Instructions to follow:
Across the listing below, count the lines that mention the string "Focus". Reply with the figure only.
(Records for this exercise begins)
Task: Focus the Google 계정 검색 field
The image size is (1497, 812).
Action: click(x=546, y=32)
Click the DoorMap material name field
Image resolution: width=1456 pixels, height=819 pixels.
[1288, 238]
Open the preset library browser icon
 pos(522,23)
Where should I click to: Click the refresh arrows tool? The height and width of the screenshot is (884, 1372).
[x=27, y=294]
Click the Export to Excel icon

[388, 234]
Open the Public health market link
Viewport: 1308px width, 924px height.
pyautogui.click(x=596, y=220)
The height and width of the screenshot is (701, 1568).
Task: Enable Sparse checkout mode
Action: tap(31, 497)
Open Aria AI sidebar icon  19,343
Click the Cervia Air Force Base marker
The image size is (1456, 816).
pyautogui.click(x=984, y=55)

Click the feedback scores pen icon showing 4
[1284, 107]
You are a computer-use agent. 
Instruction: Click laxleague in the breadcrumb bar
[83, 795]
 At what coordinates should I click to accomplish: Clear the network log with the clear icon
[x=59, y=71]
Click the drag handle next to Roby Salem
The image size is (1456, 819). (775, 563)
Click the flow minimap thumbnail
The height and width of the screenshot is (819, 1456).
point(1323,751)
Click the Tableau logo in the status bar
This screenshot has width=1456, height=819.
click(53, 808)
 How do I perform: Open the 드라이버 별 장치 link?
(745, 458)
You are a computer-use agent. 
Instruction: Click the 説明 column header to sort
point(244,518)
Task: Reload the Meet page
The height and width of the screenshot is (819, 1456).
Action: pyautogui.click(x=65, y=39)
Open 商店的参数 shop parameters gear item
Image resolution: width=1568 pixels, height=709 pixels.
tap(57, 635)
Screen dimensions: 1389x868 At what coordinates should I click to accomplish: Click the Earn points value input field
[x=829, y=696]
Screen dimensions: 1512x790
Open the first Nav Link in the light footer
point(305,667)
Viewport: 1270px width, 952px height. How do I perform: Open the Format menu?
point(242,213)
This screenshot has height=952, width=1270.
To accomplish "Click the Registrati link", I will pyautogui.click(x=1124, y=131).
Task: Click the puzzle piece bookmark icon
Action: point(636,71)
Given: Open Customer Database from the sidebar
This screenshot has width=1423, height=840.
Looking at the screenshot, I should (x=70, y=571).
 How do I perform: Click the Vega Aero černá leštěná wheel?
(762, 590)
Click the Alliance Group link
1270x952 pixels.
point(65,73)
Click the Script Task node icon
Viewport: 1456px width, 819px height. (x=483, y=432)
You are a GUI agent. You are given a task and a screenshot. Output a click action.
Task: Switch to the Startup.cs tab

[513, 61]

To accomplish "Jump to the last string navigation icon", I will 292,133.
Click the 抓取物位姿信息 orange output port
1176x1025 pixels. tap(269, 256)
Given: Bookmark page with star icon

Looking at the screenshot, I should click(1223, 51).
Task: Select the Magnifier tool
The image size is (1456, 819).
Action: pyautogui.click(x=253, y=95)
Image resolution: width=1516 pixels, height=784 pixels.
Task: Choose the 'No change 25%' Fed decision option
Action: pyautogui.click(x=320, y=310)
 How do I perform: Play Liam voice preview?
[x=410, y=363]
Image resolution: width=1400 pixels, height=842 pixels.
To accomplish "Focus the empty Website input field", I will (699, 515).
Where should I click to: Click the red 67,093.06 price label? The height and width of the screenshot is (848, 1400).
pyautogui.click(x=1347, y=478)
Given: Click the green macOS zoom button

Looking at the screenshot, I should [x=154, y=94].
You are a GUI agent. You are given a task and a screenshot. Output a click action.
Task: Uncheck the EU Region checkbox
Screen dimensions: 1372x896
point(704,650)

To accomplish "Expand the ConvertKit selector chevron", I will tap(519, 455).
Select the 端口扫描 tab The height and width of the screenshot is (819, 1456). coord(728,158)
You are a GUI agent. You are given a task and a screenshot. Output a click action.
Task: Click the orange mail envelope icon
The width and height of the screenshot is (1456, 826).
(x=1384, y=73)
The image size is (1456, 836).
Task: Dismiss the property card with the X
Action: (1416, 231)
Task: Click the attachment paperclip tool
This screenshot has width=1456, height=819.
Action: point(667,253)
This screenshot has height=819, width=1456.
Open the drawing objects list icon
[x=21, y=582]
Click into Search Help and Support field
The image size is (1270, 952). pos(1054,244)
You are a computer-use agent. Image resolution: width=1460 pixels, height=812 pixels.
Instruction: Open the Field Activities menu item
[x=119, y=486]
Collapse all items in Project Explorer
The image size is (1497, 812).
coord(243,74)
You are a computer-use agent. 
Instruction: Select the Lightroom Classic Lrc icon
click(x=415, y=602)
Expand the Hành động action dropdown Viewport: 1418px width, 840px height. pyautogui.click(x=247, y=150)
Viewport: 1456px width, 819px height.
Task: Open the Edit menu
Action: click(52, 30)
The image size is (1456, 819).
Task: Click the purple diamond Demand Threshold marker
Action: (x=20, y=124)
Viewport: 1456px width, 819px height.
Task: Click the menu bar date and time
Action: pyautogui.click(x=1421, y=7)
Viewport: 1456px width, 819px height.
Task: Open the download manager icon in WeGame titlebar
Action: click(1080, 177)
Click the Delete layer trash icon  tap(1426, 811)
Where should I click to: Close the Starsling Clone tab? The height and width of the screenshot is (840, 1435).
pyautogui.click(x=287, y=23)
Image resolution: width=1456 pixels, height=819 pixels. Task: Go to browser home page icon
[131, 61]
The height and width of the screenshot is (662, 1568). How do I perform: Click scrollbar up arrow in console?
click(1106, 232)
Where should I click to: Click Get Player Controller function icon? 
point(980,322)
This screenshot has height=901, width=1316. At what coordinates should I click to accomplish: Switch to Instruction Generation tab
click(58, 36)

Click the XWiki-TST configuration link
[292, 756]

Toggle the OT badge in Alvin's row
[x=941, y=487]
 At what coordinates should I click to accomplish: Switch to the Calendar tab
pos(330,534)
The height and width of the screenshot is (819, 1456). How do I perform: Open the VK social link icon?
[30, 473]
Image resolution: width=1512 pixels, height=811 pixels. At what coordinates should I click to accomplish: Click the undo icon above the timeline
(Records for this exercise ends)
Your solution:
2